Boris Johnson is keen on his Churchillian comparisons. It is even very conceivable that he saw the beginning of this pandemic as his greatest chance to steal the mantle of grandeur from his
hero, monumentalised on Parliament Square, although the amount of heroic rhetoric — bluster to some — has markedly fallen since his own humbling experience with the virus. Yet if we are to
continue the metaphor, then this day of previously suppressed liberty and now repressed national catharsis could be labelled his own D-Day. The perilous days of May 1940 are over, and the
“end of the beginning” of El Alamein has passed. Johnson will be desperately hoping for this to be one of his last dies to be cast, and that his own term in office can walk with more destiny
onwards.
But unlike Churchill, Johnson is a supremely confident man. What Churchill had more of was resolution; Johnson’s hope must be in his resolutely sticking to the path of some kind of freedom
which he has warily started to tread. He would do well, however, to consider the other side of the war’s legacy. By the end, Britain was exhausted and wanted to rid themselves of the
government and the figureheads they could see only as war-leaders.
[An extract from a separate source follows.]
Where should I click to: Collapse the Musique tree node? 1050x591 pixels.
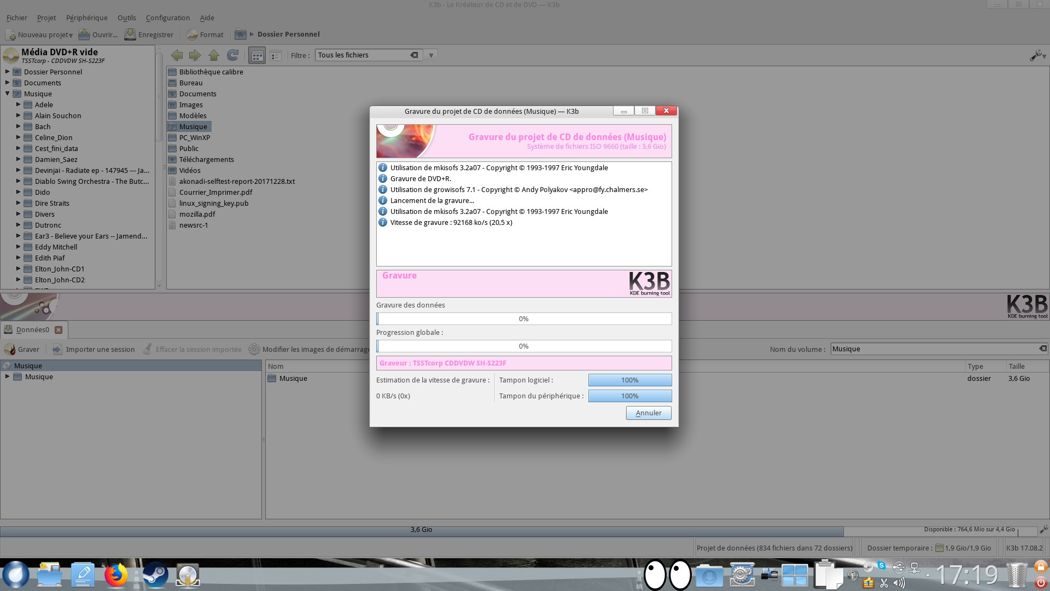click(x=8, y=94)
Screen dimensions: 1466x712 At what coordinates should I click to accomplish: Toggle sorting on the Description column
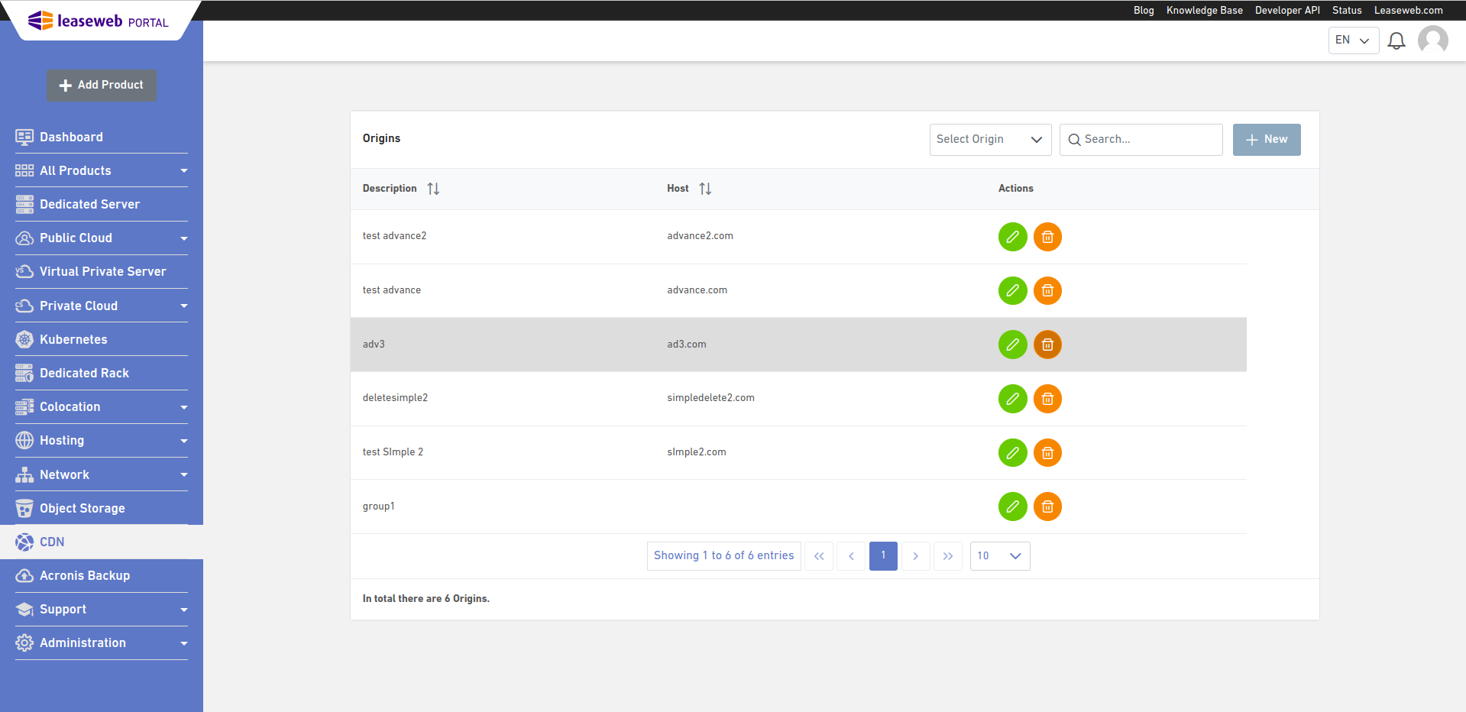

Johnson will hope the same label of a mere crisis manager does not stick to him, however well (or not) he knows himself to
have steered the nation through such an ordeal.
In the dismal days of January, when the third lockdown was announced, I wrote here that a “prevailing feeling” was one merely of “numbness”. The nation had taken what I thought and still
think was a disastrous step. Most of the country has long since disagreed, and so it will be with trepidation, not numbness or anarchy, that most of us step out into a long-promised freedom.
I fear the same follies of governmental haranguing and tedium will be repeated when the shadows lengthen and winter comes. Until then, delusional or not, we would do well to think on the
painful sceptre of lockdowns and the mental burden the coronavirus has made all of us endure. Only then might we begin to ponder any of those “broad, sunlit uplands” ahead.